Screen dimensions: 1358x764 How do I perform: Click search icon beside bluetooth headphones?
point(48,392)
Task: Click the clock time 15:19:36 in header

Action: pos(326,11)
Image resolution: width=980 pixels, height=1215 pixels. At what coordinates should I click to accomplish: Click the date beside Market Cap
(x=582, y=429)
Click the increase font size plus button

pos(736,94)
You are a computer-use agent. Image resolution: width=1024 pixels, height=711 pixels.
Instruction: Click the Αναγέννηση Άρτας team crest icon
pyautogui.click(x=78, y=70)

═══

Copy nothing except the lines from the one with "Task: Click the clock time 15:19:36 in header" through the end of the records; keep each exactly as it appears, first and last included.

Task: Click the clock time 15:19:36 in header

Action: pos(326,11)
Image resolution: width=980 pixels, height=1215 pixels. At what coordinates should I click to accomplish: Click the date beside Market Cap
(x=582, y=429)
Click the increase font size plus button

pos(736,94)
You are a computer-use agent. Image resolution: width=1024 pixels, height=711 pixels.
Instruction: Click the Αναγέννηση Άρτας team crest icon
pyautogui.click(x=78, y=70)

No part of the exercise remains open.